At first, re-envisioning my instruction sessions was a bit overwhelming – although I am still a newbie library instructor, I spent a great amount of time last semester crafting lessons and developing my own teaching style. I can only image how daunting this may seem to more experienced instructors who have honed their own lessons and style over several years of teaching!

Although I’ve used different lesson planning methods during graduate school classes and in my first semester of teaching, (e.g., Backward Design and Madeline Hunter’s model), I had trouble using these methods to plan my flip. Pretty soon, I found myself falling back to the “5 W’s” -  Who, What, When, and Why - to organize my thoughts. My considerations for each question are below.

Photo: By Ted Hood (Courtesy of State Library of New South Wales)

WHO: Who are the students in my flipped class? Who is the professor? Which class will lead to the most successful flipped experience?

If considering only learning outcomes and session materials, nearly any of my instruction sessions could be flipped. However, since the professor for my assigned freshman seminar class is equally interested  in trying out new instruction techniques, I decided his class would be a good match for the trial flipped sessions. Due to his support and investment in the process, I feel confident he will actually distribute pre-class materials to students and will motivate students to complete the assigned pre-class work. (As an added bonus, I also have three, 75-minute instruction sessions with this class, which leaves a cushion to “catch-up” if for some reason the entire flipped experience falls apart.)

WHAT: What are the student learning outcomes? What will students learn through pre-class materials? What activities will students complete during class to cement learning?

Answering these questions has been the most difficult part of planning my flipped classroom. During my “regular” classes, I already try to involve students with hands-on, active learning experiences whenever possible. The challenge with the “flip” has been to make those activities more complex, pushing students to deeper levels of learning, as well as to identify what types of pre-class background students need to successfully complete those activities. Our residency librarian presented this as “What are the basics students should come to class knowing? What are the complexities that in-class sessions will address?”

**PROBLEM STATEMENT**
Copy out each question that follows the heading "WHAT:" in the text on planning a flipped class above.

**SUPPLIED RECORDS**
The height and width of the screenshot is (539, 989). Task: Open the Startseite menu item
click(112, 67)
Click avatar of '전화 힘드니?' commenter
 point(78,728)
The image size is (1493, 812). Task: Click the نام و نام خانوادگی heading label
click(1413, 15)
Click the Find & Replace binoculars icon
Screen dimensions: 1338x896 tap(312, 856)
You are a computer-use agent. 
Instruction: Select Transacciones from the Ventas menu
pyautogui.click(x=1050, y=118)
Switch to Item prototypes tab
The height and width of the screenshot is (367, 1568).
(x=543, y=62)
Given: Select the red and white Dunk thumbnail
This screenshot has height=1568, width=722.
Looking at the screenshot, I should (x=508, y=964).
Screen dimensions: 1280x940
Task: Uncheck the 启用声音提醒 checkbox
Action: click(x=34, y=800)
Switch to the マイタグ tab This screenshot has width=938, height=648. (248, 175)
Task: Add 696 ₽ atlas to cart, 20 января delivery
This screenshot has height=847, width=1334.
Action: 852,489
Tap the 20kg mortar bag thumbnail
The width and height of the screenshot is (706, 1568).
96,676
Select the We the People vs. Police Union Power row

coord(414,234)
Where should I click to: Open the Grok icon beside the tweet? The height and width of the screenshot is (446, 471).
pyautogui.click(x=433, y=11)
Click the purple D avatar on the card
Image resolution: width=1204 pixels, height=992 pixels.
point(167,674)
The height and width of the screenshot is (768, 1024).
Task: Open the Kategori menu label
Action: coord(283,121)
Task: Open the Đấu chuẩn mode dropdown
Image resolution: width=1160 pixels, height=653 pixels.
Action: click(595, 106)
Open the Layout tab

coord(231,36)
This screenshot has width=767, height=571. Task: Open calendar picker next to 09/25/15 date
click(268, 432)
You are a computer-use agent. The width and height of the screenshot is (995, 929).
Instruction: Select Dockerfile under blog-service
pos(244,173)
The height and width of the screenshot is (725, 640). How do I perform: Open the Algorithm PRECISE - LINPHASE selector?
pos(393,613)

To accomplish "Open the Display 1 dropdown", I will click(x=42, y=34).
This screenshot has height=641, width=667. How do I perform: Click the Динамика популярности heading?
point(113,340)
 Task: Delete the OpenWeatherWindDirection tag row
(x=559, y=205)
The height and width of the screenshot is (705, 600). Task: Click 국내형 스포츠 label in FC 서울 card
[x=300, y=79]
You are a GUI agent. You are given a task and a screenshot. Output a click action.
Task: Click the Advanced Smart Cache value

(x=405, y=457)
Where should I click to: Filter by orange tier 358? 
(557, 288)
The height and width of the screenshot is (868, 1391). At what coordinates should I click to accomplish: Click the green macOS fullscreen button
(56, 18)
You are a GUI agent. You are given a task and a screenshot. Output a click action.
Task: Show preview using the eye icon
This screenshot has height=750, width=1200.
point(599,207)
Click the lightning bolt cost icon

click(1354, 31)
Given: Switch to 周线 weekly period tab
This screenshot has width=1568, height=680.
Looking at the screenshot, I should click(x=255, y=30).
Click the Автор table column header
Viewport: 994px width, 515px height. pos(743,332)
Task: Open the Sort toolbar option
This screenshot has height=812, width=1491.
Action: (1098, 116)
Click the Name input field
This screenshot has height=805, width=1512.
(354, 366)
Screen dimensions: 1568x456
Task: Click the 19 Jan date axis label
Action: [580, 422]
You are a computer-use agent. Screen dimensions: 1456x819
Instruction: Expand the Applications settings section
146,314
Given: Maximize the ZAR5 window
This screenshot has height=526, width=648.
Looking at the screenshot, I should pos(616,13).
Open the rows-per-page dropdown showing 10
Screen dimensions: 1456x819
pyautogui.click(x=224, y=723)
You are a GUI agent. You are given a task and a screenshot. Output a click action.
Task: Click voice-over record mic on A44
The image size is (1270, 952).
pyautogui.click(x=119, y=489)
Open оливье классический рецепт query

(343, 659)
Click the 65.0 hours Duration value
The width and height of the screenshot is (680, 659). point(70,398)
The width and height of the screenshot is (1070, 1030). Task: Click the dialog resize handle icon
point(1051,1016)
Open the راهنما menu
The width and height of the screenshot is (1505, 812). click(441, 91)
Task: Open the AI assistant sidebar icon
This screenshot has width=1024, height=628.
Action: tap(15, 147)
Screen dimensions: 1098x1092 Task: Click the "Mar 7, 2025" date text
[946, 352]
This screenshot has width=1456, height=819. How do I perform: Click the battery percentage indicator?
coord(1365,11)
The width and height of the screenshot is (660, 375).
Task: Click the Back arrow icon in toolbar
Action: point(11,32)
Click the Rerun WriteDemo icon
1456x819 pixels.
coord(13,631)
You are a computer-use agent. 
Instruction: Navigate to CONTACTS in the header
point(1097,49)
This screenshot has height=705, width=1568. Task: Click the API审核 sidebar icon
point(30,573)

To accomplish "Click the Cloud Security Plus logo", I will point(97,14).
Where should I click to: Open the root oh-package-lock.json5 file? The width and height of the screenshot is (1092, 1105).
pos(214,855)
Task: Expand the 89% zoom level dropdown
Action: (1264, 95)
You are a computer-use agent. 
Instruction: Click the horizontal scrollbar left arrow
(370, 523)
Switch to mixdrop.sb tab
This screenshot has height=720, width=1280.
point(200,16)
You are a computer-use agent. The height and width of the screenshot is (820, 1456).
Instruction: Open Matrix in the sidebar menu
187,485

**ANSWER FOR THE TASK**
What are the student learning outcomes?
What will students learn through pre-class materials?
What activities will students complete during class to cement learning?